The High Court in answering the question in the negative
applied the test that both the right to contribute and the
right to participate must be available to an identical body
but it was not necessary that every member should contribute
before he could be allowed to participate.
Held: (i) The test applied by the High Court was not
sound. There was a clear distinction between a case where
profit which a company made out of its shareholders as
customers- even if it was limited to trading only with them-
and distributed to them as shareholders, and the case where
all that a company did was to collect money from its members
and applied it for the benefit of those same people, not as
shareholders, but as people who subscribed it.
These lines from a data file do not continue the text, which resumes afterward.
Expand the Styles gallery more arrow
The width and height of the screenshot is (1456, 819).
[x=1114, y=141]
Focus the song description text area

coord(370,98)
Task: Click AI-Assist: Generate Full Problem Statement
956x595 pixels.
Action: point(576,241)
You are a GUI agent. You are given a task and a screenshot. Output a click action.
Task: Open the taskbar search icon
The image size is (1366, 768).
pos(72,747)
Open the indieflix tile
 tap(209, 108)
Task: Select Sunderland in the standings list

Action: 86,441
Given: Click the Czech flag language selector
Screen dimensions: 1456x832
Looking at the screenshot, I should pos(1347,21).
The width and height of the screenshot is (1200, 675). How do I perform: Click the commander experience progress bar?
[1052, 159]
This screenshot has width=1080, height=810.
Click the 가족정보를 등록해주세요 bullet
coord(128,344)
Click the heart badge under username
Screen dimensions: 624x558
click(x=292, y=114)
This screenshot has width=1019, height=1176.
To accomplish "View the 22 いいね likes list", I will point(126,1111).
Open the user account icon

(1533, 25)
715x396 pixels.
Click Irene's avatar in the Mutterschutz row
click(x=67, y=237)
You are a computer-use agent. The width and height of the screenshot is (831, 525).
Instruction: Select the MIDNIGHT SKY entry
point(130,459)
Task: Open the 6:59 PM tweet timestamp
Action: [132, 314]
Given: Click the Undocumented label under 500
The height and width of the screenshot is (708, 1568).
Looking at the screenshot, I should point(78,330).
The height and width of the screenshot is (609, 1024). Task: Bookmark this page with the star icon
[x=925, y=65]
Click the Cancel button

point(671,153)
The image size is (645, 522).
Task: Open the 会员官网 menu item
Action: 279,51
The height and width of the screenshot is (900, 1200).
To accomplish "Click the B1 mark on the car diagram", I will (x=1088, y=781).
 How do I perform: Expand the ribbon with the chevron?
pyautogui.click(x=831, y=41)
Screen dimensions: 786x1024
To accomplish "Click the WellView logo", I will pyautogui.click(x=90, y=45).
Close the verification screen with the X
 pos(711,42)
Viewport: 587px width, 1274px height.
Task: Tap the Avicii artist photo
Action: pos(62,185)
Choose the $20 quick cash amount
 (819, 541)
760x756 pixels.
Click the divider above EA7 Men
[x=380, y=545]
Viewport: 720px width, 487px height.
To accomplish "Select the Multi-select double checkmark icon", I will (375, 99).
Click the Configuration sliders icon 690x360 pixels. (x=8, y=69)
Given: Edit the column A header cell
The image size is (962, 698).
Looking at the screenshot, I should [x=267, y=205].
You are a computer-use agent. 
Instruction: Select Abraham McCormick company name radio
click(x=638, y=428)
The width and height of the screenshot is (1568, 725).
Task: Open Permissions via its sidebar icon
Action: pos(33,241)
For the
principle in Style’s case to apply, it was essential that
all contributors to the common fund must be entitled to
participate in the surplus and all participators must be
contributors to the common fund; and not only that all
participators must be entitled to contribute.
Municipal Mutual Insurance Ltd. v. Hills, 16 T.C. 430,
C.I.T. v. Royal Western Indian Turf Club Ltd., 1954 1 S.C.R.
289, Dibrugarh District Chit Ltd. v. C.I.T., Assam, 2 I.T.C.
521, Thomas v. Richard Evans & Co., 11 T.C. 790, The
National Association of Local Govern-
206
ment Officers v. Watkins, 18 T.C. 499 and Ismailia Grain
Merchants Association V. C.I.T., A.I.R. 1958 Bom. 32,
referred to:
The decision in the Board of Revenue v. The Mylapore Hindu
Permanent Fund Ltd. (1924) I.L.R. 47 Mad. 1, could not have
been rightly based on Style’s case.
The Madura Hindu Permanent Fund Ltd. v. C.I.T., 6 I.T.C.
326, referred to.
The decisions in the Sivaganga Sri Meenakshi Swadeshi
Saswatha Nidhi Ltd. v. C.I.T.. 8 I.T.C. 83 and Tanjore
Permanent Fund v. C.I.T. 5 I.T.R. 160, were based on the
decision in the Mylapore Hindu Permanent Fund Case but in
none of these cases was the point debated as to what the
position would be when shareholders participated in profits
as shareholders and not as contributors.
JUDGMENT:
Civil Appellate Jurisdiction: Civil Appeals Nos. 637644 of
1963.
Appeals from the judgment and order dated October 20, 1960,
of the Madras High Court in Case Referred No. 78 of 1956.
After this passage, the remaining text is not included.